Stop Climate Chaos (SCC) welcomed the programme as “a major advance in Irish climate policy” – it is made up of a large coalition of climate, environmental and aid organisations which are apolitical but its analysis would carry particular weight with Green Party members.
It “represents a transformative political consensus, across three very different parties, to implementing Ireland’s fair share of the Paris Agreement objectives”, SCC added.
If fully implemented, it said Ireland would finally lose the status of laggard, “as we become one of the first countries in the world to commit to leaving fossil fuels in the ground by banning offshore oil and gas exploration”.

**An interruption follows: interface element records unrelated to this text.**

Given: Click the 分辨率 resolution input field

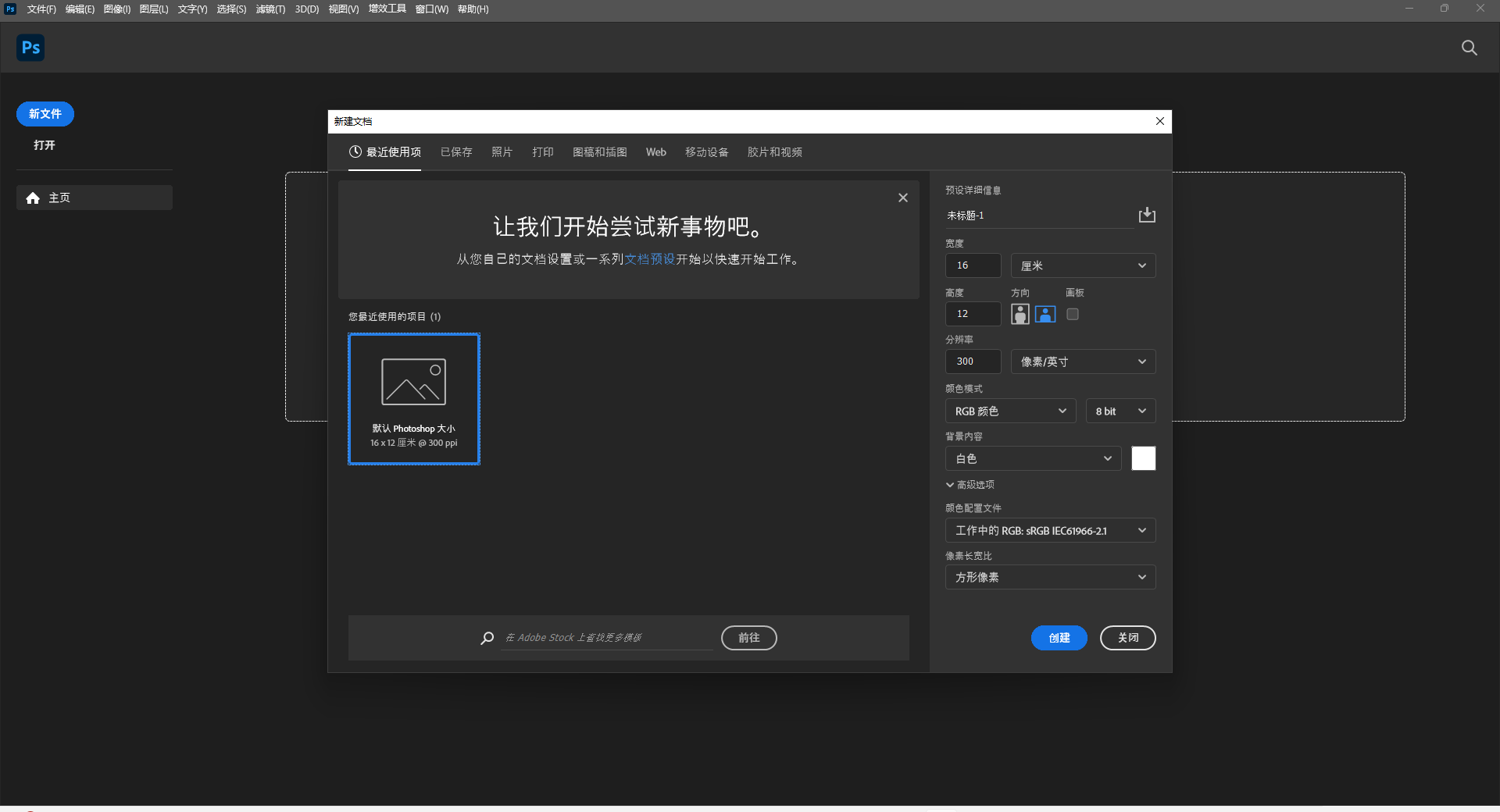Looking at the screenshot, I should 973,361.
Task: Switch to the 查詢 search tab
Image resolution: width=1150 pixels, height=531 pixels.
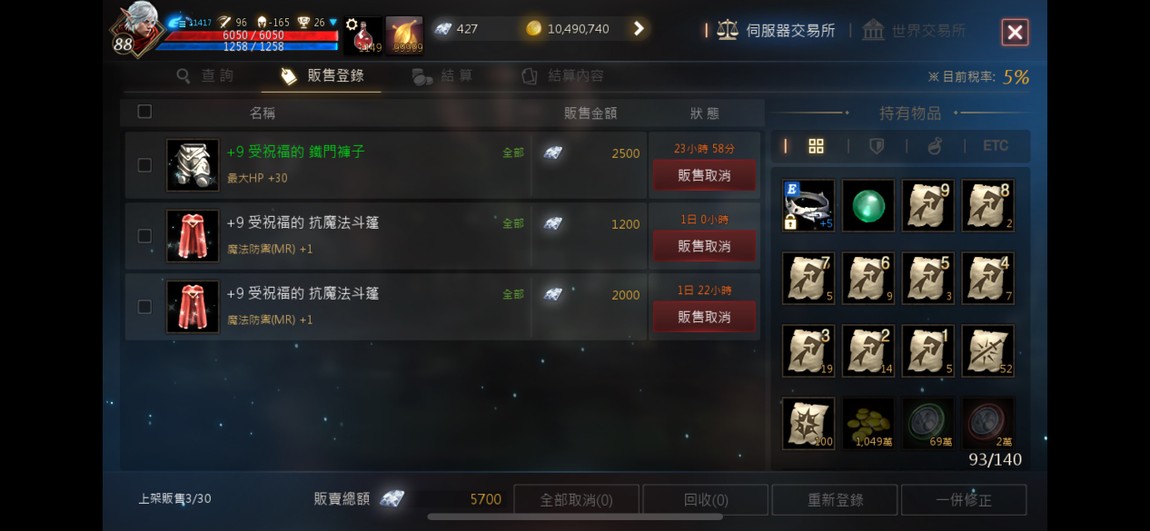Action: pyautogui.click(x=205, y=76)
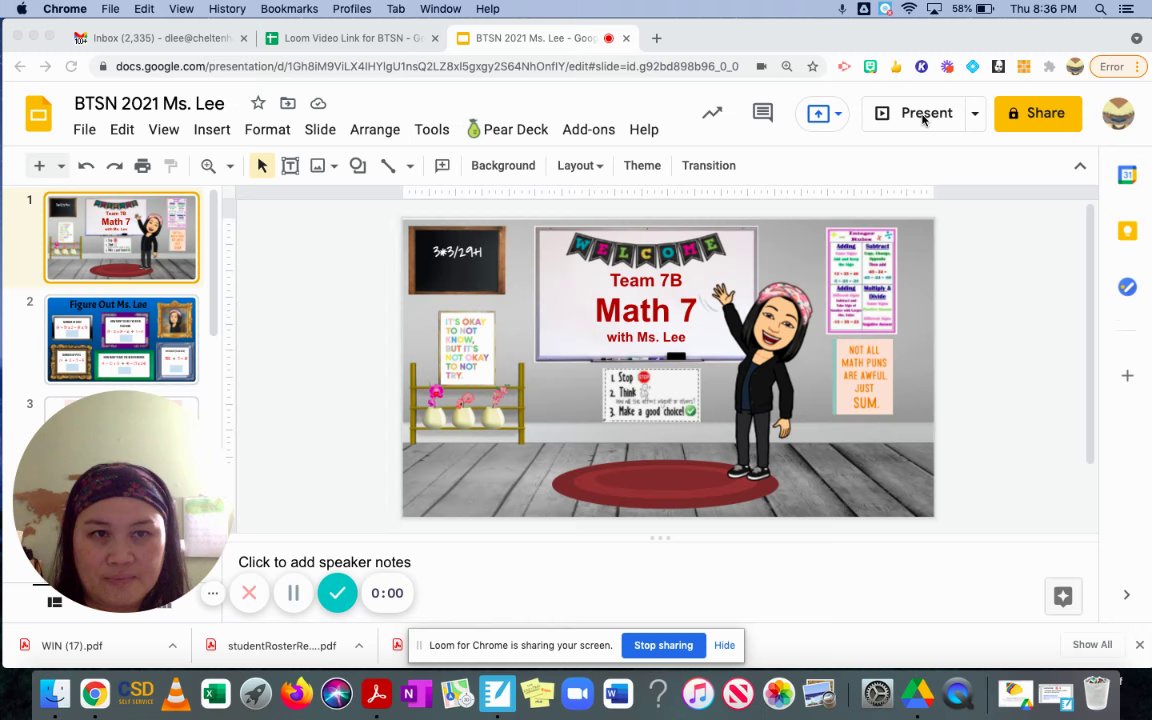The height and width of the screenshot is (720, 1152).
Task: Expand the Present options dropdown arrow
Action: click(975, 114)
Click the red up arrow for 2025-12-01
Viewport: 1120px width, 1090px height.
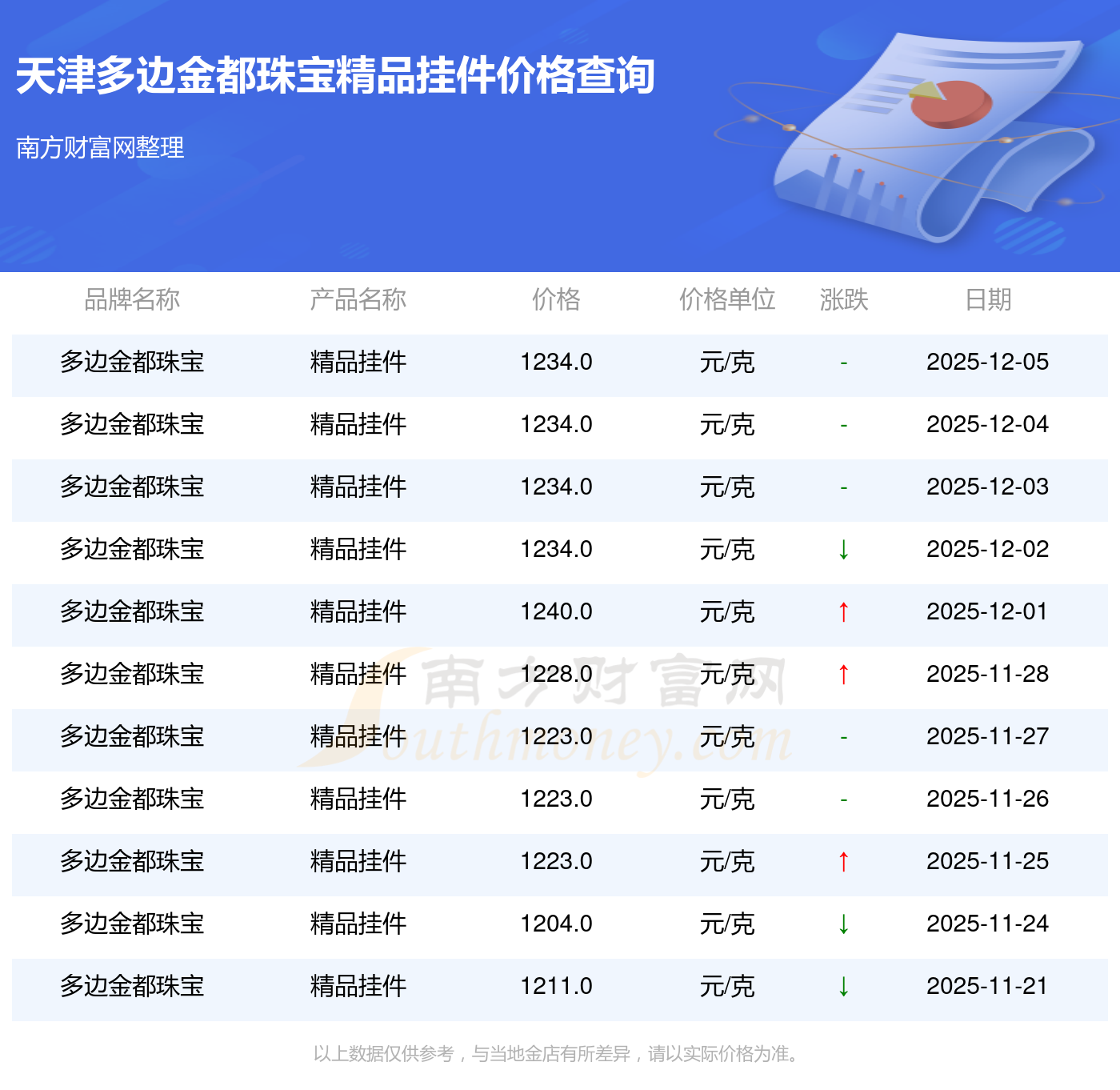(x=843, y=612)
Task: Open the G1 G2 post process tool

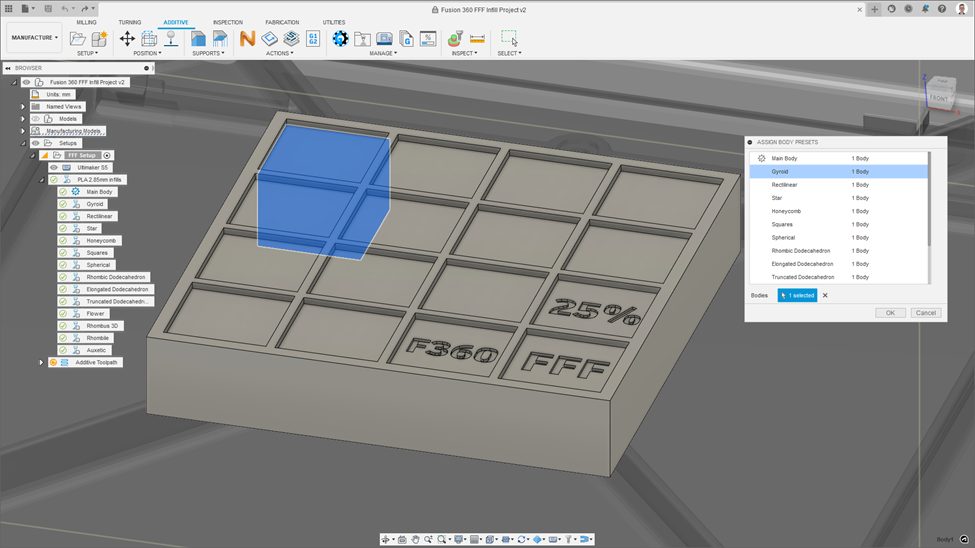Action: coord(313,38)
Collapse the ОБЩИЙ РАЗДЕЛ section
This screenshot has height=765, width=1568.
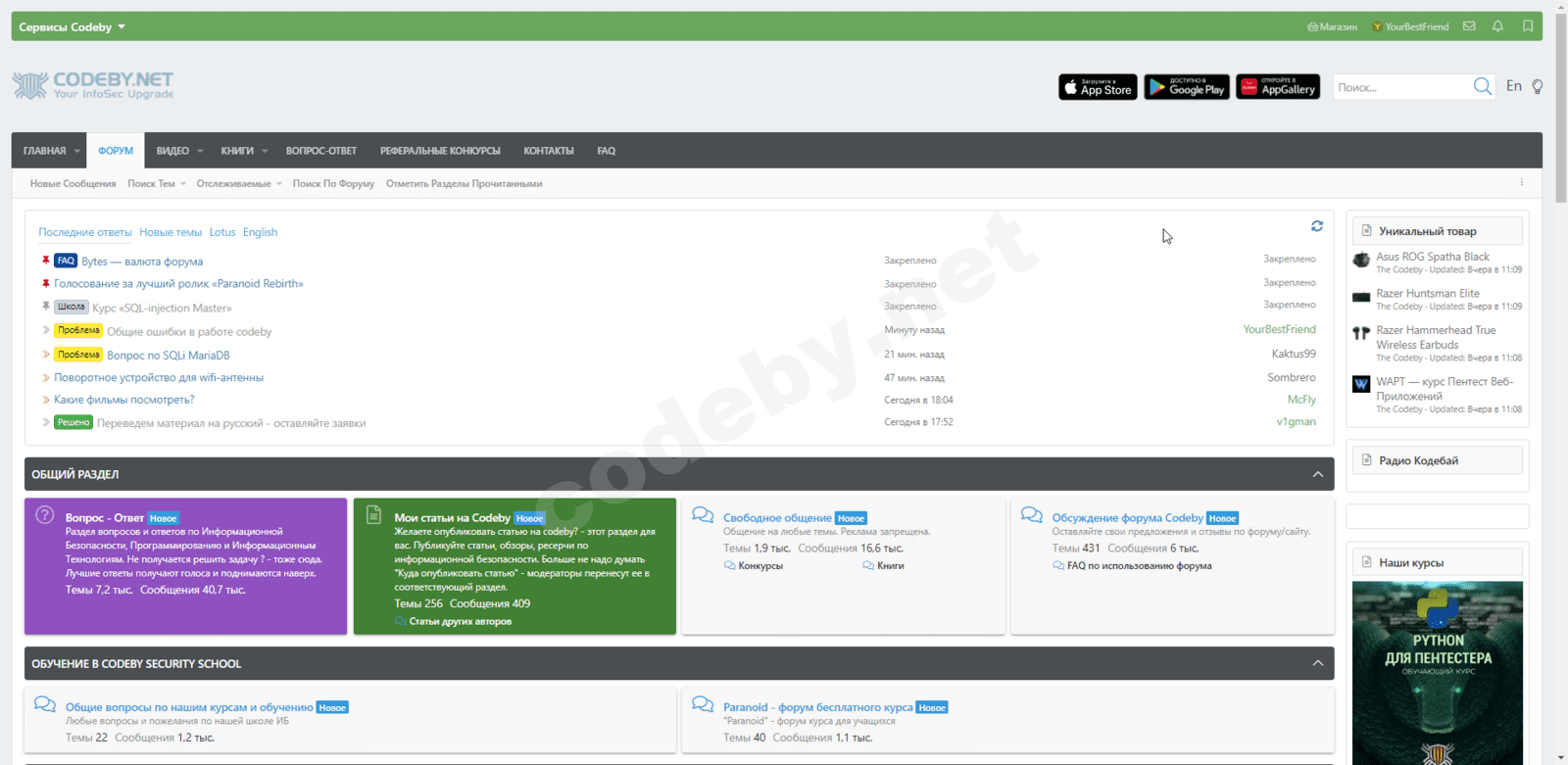1318,474
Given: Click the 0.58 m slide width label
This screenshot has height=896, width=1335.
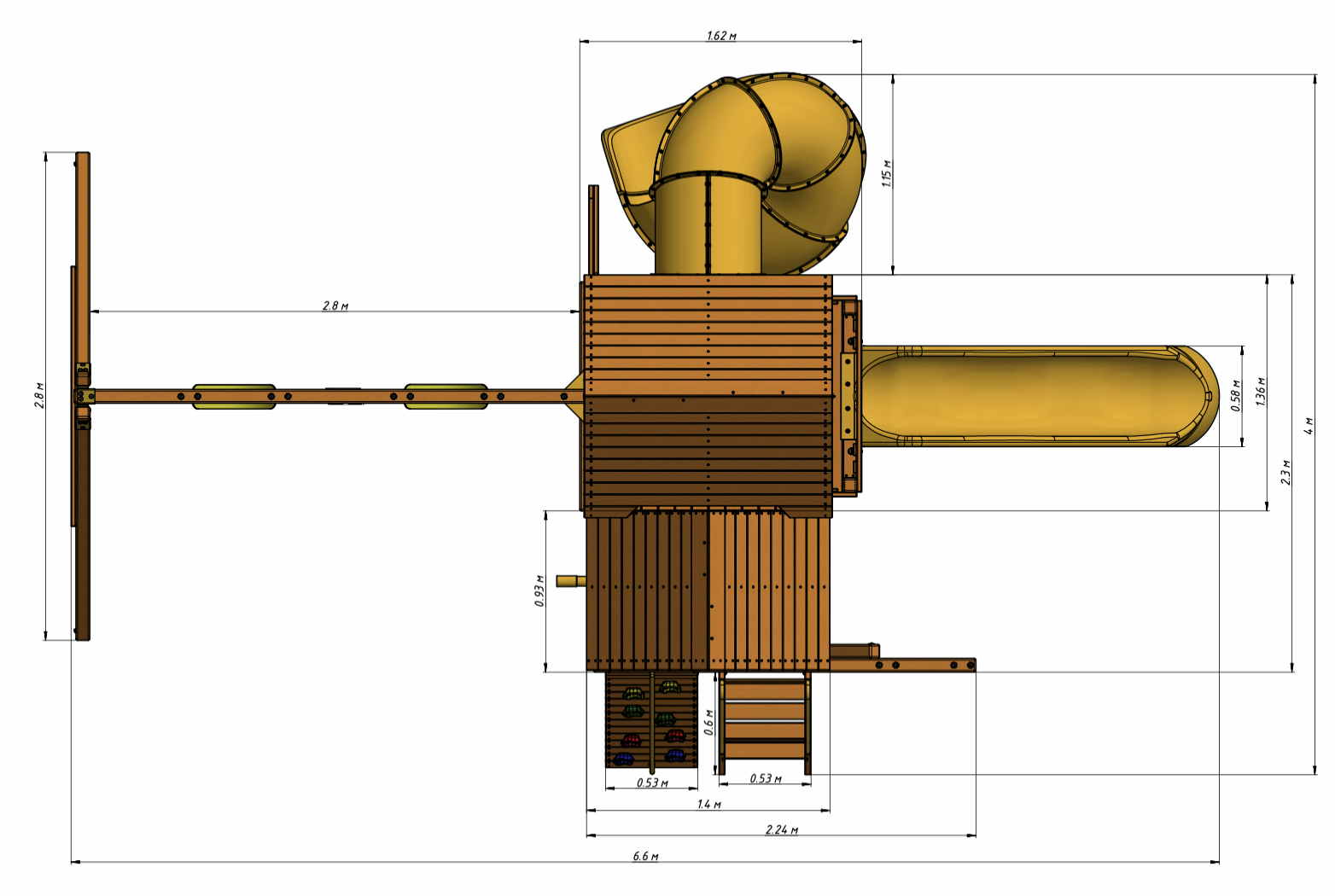Looking at the screenshot, I should click(x=1235, y=396).
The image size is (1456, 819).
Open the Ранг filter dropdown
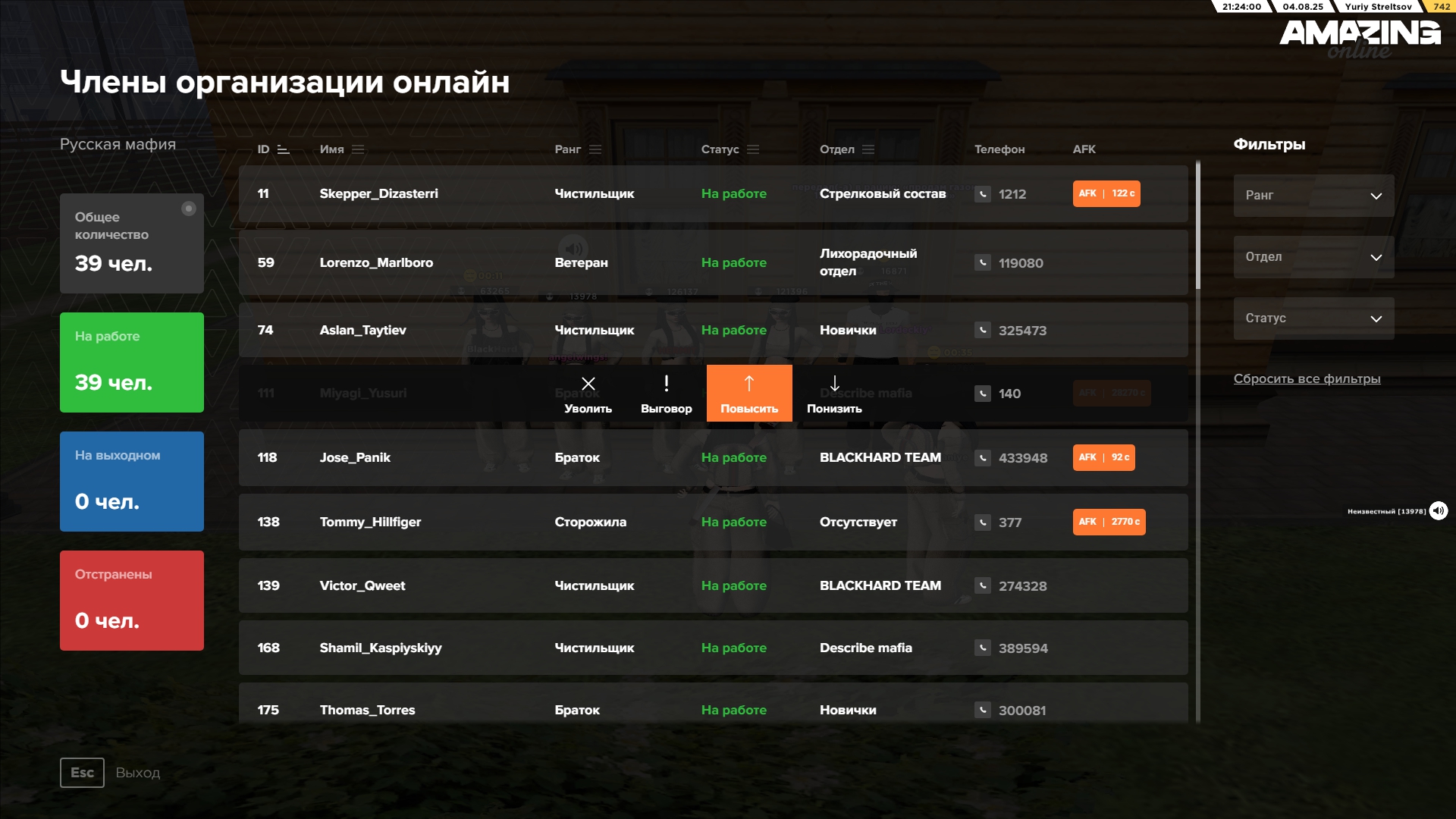(x=1313, y=196)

SCC spokeswoman Sadhbh O’Neill said it was essential that the proposed climate change amendment bill was progressed through the Oireachtas as quickly as possible so carbon budgets for 2021-2025 and 2026-2030, to be devised by a strengthened Climate Change Advisory Council, are adopted together before the end of 2020.
She added: “If this is not carried out as a matter of urgency, precious time will be wasted, and opportunities for emissions reduction will be missed. Setting targets that are in line with science means there is absolutely no time to waste.”
The proposed climate legislation will also strengthen the scientific basis for climate policy by including climate scientists and a gender balance in the membership of the Climate Change Advisory Council. This would be crucial it will be responsible for devising carbon budgets to include all sectors, including agriculture, she said.
However, the coalition expressed concern the programme “lacked firm commitments to reverse the increase in methane and nitrous oxide emissions within the [AGRICULTURE ]sector, or offer any tangible commitments to move away from intensification”.
Climatologist Prof John Sweeney was less positive about the deal, saying that concentrating climate actions on the second half of the coming decade rather than in the lifetime of the in-coming government was not in Ireland’s best interests.
A lot of “heavy lifting” was being postponed to 2025-2030, which was essentially leaving it “for the next government to worry about”, Prof Sweeney of Maynooth University said.
In that scenario, if necessary reductions in emissions were not achieved, it may require harsher actions on consumers and the economy to be pursued, he believed – such as higher carbon taxes, climate “quotas” and restrictions on diesel and petrol cars.
Prof Sweeney stressed, however, if policies included in the programme were implemented fully they would have a great impact, and Ireland could become a climate leader in Europe.
There was a need for more clarity between what was planned for 2020 to 2025 and the subsequent five-year period, he said, adding action was needed now particularly in the area of agriculture. Farmers should grasp the programme for government “as quickly as they can because they are getting a lot.”
That included €1.5 billion raised from carbon tax; an expanded Rural Environment Protection Scheme and increased supports to protect biodiversity.
“There is unlikely to be any scenario whereby – without an absolute reduction in Irish methane emissions – the end product will be compatible with the 7 per cent emissions reductions target.”
Reductions due to take place in the first five-year carbon budget, might not be “fully realised” until the following five-year budget, he added.
This would leave what he termed “a legacy” to the next government, rather than achieving the necessary reductions during the next Government’s term through methods such as reduction in livestock numbers.
“Backloading the 7 per cent commitment to the second half of this decade is not good and runs the risk of repeating the experience of the past, when aspirations and commitments were not realised.”
Prof Sweeney said these problems were “compounded by the delay” in quantifying annual emissions figures. He said the only statistics currently available were from 2018 – so the 2025 performance will only be available in 2027.